Ce jeune étourdi n’avoit d’autre talent pour le gouvernement que celui de se faire craindre, et passoit en même tems pour le plus lâche de tous les hommes. Il avoit fait voir, à la vérité, dans le commencement, des égards pour les officiers de l’armée, parceque n’étant pas encore reconnu soubahdar, il en avoit senti la nécessité. Il avoit même paru généreux ; mais cette qualité qu’il ne faisoit voir qu’en forçant son naturel, disparut bientôt pour faire place à la violence, à la cupidité qui décidèrent enfin contre lui tous ceux qui, par l’espérance que Souradjotdola devenu soubahdar auroit tenu une conduite sage, avoient favorisé son élévation.

Deuxième expédition de Souradjotdola dans la province de Pourania.

Vers le mois d’octobre, Souradjotdola informé des intrigues du jeune nabab de Pourania, qui, autorisé par des lettres du vizir, n’aspiroit à rien moins qu’à se faire faire soubahdar, fit marcher son armée dans cette province et la suivit de près. Saokotdjingue avoit bon nombre de partisans dans l’armée de Souradjotdola ; on peut dire en général qu’il etoit aussi aimé que l’autre étoit détesté, sans cependant avoir aussi bien mérité les sentiments qu’on avoit pour lui.

Chacun soupiroit après un changement, et beaucoup de monde se flattoit qu’il auroit lieu. En effet, c’étoit le tems le plus convenable pour se le procurer. Le bonheur et la tranquilité du Bengale en eussent été la suite. Nous aurions même pu prévenir les malheurs qui nous sont arrivés, en contribuant au bien commun dans lequel Mrs les Hollandois se seroient peut-être intéressés aussi. Trois ou quatre cens Européens avec quelques sypayes faisoient l’affaire ; si nous avions pu joindre ce corps aux ennemis de Souradjotdola, nous aurions placé un autre soubahdar, non pas tout à fait à notre gré peut-être, mais, pour éviter toutes les chicanes, au gré de la maison de Jogotchet et des principaux Maures et rajas. Je suis sûr que ce nabab se seroit soutenu : les Anglois se seroient rétablis paisiblement, ils auroient sans doute obtenu quelque dédommagement et s’en seroient tenus là, bon gré mal gré. La neutralité du Gange observée, du moins comme du tems d’Alaverdikhan, eût empêché les Anglois d’envahir le Bengale, et d’en faire passer ces secours qui ont si fort contribué à leurs succès à la côte ; cela dépendoit de nous ; mais devions nous prévoir cet enchainement de faits qui nous ont été aussi contraires que favorables aux Anglois ? Nous restâmes donc tranquilles et la valeur téméraire du jeune nabab de Pourania, en délivrant Souradjotdola du seul ennemi qu’il eût à craindre dans le pays, fit connoître à tout le Bengale que ce changement si désiré ne pouvoit être opéré que par les Anglois.

*CONSIGNES À RESPECTER*.
Modifiez le passage de l'extrait sur Souradjotdola qui va de "Ce jeune étourdi" à "favorisé son élévation." en remplaçant "talent" par "aptitude", puis donnez-le en entier.

*BLOC DE DONNÉES*.
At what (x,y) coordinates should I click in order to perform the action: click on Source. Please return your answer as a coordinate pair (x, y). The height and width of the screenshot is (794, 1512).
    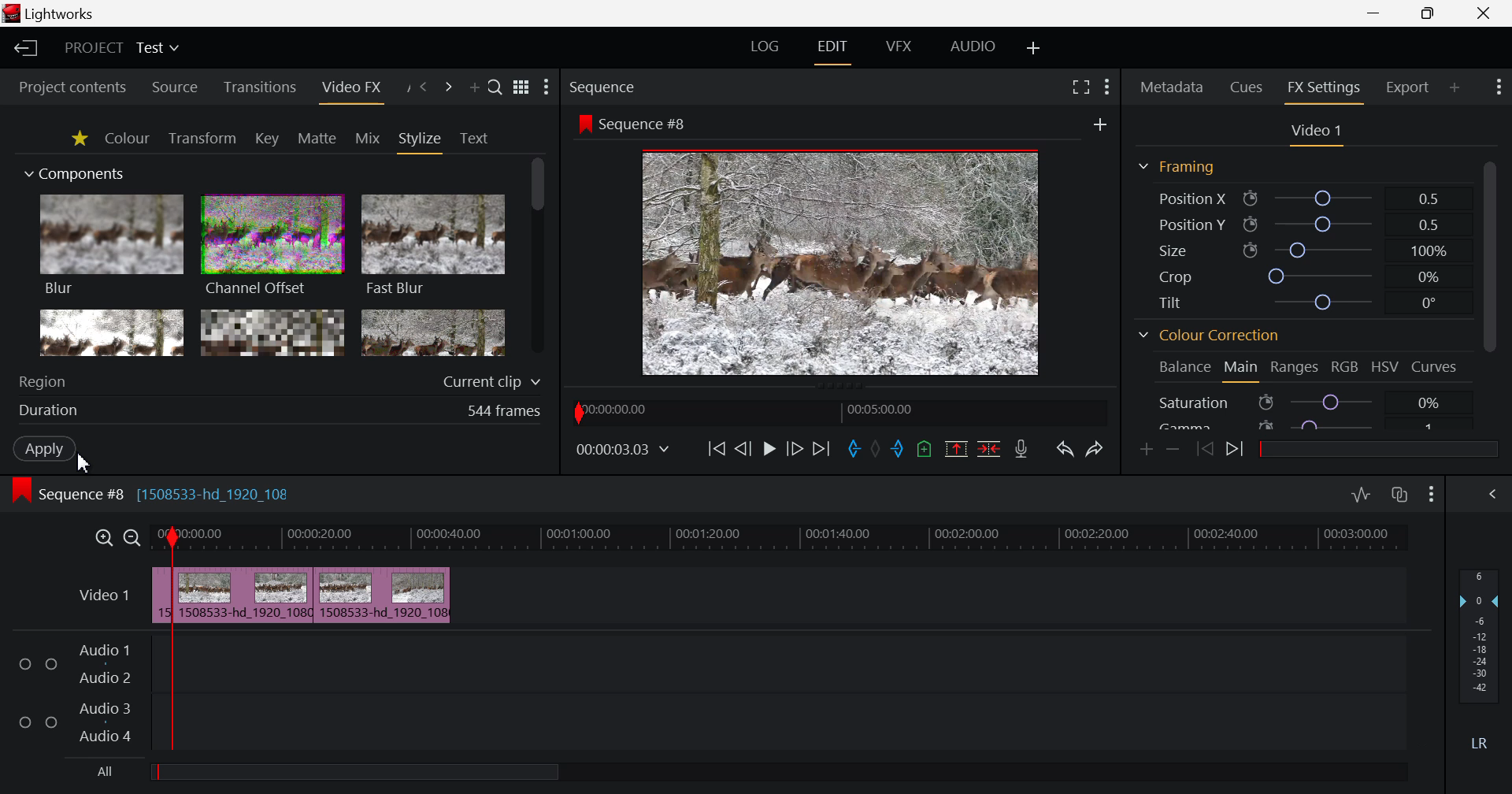
    Looking at the image, I should click on (176, 87).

*CORRIGÉ COMPLET*.
Ce jeune étourdi n’avoit d’autre aptitude pour le gouvernement que celui de se faire craindre, et passoit en même tems pour le plus lâche de tous les hommes. Il avoit fait voir, à la vérité, dans le commencement, des égards pour les officiers de l’armée, parceque n’étant pas encore reconnu soubahdar, il en avoit senti la nécessité. Il avoit même paru généreux ; mais cette qualité qu’il ne faisoit voir qu’en forçant son naturel, disparut bientôt pour faire place à la violence, à la cupidité qui décidèrent enfin contre lui tous ceux qui, par l’espérance que Souradjotdola devenu soubahdar auroit tenu une conduite sage, avoient favorisé son élévation.